5.3.2. xgt.EdgeFrame

class xgt.EdgeFrame(conn, name, schema, source, target, source_key, target_key, container_id, commit_id)

EdgeFrame object represents a collection of edges held on the xGT server; it can be used to retrieve information about them and should not be instantiated directly by the user. Methods that return this object: Connection.get_frame(), Connection.get_frames() and Connection.create_edge_frame(). Each edge in an EdgeFrame shares the same properties, described in EdgeFrame.schema.

The source vertex of each edge in an EdgeFrame must belong to the same VertexFrame. This name of this VertexFrame is given by EdgeFrame.source_name. The targe vertex of each edge in an EdgeFrame must belong to the same VertexFrame. This name of this VertexFrame is given by EdgeFrame.target_name.

For each edge in the EdgeFrame, its source vertex is identified by the edge property name given by EdgeFrame.source_key, which is one of the properties listed in the schema. The edge target vertex is identified by the property name given by EdgeFrame.target_key.

Parameters:
  • conn (Connection) – An open connection to an xGT server.

  • name (str) – Fully qualified name of the edge frame, including the namespace.

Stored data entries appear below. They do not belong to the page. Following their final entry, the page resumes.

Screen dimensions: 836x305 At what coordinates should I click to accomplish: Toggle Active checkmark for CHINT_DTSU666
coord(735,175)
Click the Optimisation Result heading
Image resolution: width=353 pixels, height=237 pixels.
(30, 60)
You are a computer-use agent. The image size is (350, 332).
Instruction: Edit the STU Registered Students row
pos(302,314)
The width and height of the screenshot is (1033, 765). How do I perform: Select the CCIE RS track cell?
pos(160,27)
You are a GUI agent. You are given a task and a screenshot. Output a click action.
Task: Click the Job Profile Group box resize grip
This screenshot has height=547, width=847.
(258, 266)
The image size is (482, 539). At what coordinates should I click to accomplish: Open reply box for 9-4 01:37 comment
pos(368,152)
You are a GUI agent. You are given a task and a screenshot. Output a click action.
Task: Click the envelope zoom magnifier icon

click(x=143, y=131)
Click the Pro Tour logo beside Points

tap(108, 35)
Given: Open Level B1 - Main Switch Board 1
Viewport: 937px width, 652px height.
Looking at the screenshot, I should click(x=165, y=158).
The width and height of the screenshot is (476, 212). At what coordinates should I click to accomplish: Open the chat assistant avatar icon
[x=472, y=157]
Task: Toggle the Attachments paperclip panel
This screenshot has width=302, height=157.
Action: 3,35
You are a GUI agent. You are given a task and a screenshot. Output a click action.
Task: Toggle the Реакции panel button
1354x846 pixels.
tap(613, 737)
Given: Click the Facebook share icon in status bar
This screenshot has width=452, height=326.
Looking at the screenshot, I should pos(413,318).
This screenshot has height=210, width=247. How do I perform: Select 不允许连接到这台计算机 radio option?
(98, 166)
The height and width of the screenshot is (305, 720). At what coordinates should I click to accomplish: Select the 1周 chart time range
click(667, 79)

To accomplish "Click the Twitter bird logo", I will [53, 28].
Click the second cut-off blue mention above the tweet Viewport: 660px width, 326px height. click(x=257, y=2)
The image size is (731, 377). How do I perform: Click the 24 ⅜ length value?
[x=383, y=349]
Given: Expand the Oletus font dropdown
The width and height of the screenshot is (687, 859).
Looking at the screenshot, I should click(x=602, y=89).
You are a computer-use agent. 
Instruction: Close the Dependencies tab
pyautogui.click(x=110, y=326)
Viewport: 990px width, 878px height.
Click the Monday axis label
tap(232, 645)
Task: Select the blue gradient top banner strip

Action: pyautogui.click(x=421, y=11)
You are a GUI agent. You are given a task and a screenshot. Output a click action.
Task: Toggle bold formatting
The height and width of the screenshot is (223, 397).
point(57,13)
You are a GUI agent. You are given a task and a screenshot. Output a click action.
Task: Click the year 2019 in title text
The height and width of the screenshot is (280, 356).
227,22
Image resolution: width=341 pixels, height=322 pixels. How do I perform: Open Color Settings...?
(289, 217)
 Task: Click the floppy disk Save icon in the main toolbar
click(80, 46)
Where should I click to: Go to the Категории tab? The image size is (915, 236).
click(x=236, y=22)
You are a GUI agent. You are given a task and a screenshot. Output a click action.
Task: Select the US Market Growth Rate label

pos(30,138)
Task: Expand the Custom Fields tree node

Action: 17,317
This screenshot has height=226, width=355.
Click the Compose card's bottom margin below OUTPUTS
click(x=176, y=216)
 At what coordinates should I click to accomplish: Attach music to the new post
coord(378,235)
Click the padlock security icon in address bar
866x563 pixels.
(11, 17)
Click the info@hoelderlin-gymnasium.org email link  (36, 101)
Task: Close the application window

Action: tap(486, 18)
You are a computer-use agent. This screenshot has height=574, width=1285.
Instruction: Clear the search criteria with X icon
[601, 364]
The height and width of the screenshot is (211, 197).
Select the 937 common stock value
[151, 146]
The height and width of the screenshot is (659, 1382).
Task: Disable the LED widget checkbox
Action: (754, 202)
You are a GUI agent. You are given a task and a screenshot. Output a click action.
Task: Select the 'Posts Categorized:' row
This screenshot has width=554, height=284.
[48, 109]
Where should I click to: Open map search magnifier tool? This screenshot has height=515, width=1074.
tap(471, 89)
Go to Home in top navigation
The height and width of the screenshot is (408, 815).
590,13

  • schema (list of lists) – List of lists associating property names with xGT data types. Each edge in the EdgeFrame will have these properties.

  • source (str or VertexFrame) – The name of a VertexFrame or a VertexFrame object. The source vertex of each edge in this EdgeFrame will belong to this VertexFrame.

  • target (str or VertexFrame) – The name of a VertexFrame or a VertexFrame object. The target vertex of each edge in this EdgeFrame will belong to this VertexFrame.

  • source_key (str) – The edge property name that identifies the source vertex of an edge. This is one of the properties from the schema.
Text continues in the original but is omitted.